Thread class a type for ThreadLocal. ThreadLocalMap threadLocals instance variables, that is to say, each Thread has an own ThreadLocalMap.

A ThreadLocalMap has its own separate implementation and can simply treat its key as a ThreadLocal and its value as a value put into the code (the key is not actually a ThreadLocal itself, but a weak reference to it).

When a thread puts a value into a ThreadLocal, it stores the value into its own ThreadLocalMap, and reads the value using ThreadLocal as a reference to find the corresponding key in its own map, thus achieving thread isolation.

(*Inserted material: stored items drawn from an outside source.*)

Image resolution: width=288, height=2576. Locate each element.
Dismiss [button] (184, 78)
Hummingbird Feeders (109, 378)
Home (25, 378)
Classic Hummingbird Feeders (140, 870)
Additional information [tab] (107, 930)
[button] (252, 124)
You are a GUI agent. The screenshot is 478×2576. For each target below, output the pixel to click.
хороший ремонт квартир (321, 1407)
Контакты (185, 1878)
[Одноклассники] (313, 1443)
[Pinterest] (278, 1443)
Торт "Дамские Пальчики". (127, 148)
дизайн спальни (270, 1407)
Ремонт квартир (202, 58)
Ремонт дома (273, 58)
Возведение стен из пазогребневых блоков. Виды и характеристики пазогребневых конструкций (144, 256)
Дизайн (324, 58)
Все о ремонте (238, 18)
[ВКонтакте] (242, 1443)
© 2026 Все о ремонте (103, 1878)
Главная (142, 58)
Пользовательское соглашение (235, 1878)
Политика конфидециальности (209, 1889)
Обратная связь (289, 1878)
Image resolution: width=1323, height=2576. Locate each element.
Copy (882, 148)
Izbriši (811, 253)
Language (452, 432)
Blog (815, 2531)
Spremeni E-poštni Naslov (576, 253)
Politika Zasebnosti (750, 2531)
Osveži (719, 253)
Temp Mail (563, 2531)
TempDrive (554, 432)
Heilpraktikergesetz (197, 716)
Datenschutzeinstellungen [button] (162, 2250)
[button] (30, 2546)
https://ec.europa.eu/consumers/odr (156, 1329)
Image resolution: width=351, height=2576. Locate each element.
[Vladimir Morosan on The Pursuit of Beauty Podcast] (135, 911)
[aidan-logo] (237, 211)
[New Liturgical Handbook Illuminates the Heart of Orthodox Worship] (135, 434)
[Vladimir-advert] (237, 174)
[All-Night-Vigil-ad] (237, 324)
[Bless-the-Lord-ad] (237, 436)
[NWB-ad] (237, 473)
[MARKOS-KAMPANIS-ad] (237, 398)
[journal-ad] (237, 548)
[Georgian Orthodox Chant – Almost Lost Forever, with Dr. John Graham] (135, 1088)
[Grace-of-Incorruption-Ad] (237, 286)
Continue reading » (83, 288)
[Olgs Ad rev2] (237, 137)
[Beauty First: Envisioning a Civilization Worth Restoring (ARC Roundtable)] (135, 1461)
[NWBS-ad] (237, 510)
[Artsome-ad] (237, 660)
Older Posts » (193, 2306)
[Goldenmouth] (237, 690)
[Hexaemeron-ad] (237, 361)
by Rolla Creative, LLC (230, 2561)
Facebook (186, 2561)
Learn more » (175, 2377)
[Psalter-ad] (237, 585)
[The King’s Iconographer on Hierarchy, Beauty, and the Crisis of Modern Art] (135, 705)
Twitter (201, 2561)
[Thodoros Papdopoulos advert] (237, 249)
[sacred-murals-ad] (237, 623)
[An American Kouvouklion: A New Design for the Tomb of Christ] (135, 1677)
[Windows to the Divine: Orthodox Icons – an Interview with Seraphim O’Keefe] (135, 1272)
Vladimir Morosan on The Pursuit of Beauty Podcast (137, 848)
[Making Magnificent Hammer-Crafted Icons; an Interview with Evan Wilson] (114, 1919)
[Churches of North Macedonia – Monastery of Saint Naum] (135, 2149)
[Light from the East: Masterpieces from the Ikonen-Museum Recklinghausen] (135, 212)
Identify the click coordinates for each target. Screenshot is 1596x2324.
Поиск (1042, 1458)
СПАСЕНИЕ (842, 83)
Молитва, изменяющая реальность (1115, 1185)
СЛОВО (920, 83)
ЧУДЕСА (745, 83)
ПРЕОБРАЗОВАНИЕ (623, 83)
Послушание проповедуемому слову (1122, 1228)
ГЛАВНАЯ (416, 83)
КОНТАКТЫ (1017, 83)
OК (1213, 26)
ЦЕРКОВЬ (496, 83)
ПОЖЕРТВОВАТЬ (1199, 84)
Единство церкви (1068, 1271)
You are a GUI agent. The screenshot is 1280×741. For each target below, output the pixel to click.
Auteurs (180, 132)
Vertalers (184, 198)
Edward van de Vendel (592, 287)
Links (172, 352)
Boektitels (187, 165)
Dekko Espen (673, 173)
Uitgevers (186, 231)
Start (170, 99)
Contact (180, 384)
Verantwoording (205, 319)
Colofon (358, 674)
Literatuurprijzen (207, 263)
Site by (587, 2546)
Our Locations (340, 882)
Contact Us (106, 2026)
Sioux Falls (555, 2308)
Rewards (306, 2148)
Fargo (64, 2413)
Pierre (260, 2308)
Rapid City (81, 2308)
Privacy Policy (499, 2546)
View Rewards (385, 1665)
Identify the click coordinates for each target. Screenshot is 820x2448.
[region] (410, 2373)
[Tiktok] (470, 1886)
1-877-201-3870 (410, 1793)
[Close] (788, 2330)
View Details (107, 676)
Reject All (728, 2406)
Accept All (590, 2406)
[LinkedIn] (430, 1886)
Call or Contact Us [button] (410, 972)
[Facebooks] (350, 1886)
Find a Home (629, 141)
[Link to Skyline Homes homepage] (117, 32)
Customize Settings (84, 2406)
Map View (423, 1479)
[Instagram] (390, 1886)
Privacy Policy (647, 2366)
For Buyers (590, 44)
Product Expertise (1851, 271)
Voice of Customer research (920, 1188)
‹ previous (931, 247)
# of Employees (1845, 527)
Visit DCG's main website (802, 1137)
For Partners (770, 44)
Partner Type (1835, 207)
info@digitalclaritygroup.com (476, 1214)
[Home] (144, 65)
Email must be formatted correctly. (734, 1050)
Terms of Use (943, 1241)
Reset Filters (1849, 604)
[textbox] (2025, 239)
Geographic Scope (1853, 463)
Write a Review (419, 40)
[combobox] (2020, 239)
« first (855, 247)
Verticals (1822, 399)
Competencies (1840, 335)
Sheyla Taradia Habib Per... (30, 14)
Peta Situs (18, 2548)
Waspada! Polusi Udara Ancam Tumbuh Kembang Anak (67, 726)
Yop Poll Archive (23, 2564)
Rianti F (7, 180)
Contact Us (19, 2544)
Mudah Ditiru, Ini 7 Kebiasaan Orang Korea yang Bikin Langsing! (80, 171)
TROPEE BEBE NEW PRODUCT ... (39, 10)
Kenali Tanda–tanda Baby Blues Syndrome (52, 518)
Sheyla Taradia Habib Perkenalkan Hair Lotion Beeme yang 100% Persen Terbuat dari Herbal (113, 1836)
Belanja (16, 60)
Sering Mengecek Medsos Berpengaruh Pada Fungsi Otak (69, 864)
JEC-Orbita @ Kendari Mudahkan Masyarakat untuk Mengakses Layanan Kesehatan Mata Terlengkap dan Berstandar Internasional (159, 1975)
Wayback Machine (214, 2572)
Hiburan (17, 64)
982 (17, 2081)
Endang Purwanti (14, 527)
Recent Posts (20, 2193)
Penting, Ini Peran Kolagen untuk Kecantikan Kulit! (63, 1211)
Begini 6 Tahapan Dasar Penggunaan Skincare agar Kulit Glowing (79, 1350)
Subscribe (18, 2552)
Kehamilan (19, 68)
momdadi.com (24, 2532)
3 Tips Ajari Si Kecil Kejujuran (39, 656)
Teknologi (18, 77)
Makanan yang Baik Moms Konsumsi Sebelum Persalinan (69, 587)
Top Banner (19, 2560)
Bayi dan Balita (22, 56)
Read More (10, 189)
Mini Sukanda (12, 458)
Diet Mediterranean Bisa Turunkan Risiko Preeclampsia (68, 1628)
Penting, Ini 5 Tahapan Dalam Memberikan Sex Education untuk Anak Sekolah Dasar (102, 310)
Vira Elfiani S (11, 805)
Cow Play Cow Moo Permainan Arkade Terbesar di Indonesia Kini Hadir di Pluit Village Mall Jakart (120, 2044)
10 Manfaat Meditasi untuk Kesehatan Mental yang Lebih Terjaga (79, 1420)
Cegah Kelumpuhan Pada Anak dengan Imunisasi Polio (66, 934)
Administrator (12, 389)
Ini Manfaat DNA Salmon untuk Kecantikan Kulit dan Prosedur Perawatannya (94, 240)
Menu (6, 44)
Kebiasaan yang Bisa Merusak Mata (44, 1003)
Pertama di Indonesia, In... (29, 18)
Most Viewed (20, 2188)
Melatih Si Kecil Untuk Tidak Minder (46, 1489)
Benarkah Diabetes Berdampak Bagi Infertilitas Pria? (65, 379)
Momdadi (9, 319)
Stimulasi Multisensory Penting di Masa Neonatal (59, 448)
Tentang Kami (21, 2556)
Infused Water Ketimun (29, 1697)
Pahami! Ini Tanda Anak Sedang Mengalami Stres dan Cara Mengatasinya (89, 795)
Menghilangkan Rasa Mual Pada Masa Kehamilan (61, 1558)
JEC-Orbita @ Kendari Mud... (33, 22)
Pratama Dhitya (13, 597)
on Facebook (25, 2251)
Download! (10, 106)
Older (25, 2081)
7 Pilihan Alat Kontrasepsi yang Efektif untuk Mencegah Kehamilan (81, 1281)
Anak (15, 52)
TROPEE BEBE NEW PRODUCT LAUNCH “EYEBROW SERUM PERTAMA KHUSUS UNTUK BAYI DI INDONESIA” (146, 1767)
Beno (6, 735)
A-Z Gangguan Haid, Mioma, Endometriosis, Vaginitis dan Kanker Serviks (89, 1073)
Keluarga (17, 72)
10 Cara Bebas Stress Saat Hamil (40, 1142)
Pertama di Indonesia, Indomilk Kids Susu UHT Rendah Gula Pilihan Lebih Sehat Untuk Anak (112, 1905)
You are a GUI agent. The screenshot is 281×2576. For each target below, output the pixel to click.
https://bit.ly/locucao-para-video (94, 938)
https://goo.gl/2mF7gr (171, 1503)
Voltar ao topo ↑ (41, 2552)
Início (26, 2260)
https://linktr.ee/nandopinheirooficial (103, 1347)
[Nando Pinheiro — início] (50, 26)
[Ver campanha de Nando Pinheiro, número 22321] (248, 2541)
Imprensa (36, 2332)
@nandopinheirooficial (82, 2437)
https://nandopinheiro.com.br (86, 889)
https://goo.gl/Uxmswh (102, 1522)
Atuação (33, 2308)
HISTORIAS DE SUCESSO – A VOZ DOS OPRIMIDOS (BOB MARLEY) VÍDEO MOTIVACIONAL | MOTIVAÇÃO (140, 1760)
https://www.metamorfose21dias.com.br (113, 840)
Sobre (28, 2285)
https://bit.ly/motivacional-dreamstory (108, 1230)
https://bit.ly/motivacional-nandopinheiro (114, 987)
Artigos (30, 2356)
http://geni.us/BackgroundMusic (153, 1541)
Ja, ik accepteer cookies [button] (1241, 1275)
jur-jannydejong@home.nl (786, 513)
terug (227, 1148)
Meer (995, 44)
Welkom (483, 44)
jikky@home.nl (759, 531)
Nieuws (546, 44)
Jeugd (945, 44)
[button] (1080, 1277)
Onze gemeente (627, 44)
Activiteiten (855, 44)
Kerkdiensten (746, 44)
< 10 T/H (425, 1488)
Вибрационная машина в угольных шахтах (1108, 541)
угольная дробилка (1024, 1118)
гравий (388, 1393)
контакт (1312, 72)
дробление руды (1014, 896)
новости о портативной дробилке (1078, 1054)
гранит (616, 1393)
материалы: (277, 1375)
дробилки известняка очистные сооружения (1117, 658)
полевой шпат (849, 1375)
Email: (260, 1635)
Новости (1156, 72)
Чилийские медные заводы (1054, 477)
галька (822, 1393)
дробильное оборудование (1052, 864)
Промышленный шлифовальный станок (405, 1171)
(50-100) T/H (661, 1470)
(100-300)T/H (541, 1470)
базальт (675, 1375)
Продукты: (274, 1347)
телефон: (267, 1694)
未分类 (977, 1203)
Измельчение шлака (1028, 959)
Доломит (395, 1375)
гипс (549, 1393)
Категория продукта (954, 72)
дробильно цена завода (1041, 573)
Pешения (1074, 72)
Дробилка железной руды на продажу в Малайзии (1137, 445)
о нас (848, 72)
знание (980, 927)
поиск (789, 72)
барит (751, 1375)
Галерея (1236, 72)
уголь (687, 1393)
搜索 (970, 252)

ThreadLocalMap has a similar structure to HashMap, except that HashMap is implemented by array + list, whereas ThreadLocalMap has no list structure and uses linear detection for Hash collisions. We also notice Entry, whose key is ThreadLocal
k, inheriting from WeakReference, which is also known as WeakReference type.

  • Strong references: We often create objects that are strong references. As long as strong references exist, the garbage collector will never reclaim the referenced object, even when memory is low
  • SoftReference: an object with a SoftReference modifier is called a SoftReference. The object to which a SoftReference points is reclaimed when its memory is about to overflow
  • Weak references: objects decorated with WeakReference are called weak references. Whenever garbage collection occurs, if the object is only pointed to by weak references, it will be collected
  • Virtual References: Virtual references are the weakest references and are defined in Java using PhantomReference. The only purpose of a virtual reference is to queue up notifications that an object is about to die

Memory leak problem

If our ThreadLocal object has no strong reference, the weakly referenced key is reclaimed, but the value is not. If the thread does not exit, the value will persist, which will cause a memory leak. Since a Thread has one ThreadLocalMap, the lifetime of a ThreadLocalMap is the same as that of a Thread.

Set method

The set() call determines whether the current Thread has a ThreadLocalMap of the member variables of the Thread class. 1. If map == null, the ThreadLocalMap of a Thread class will be initialized, and the index in the array will be calculated by using the key of ThreadLocal. Since it is the first initialization, there is no hash conflict, so it will be inserted directly. 2.map ! = null, get ThreadLocalMap directly, call the Map’s set() method, execute the related logic. The set() method of ThreadLcoalMap computes the Hash to get the array’s index.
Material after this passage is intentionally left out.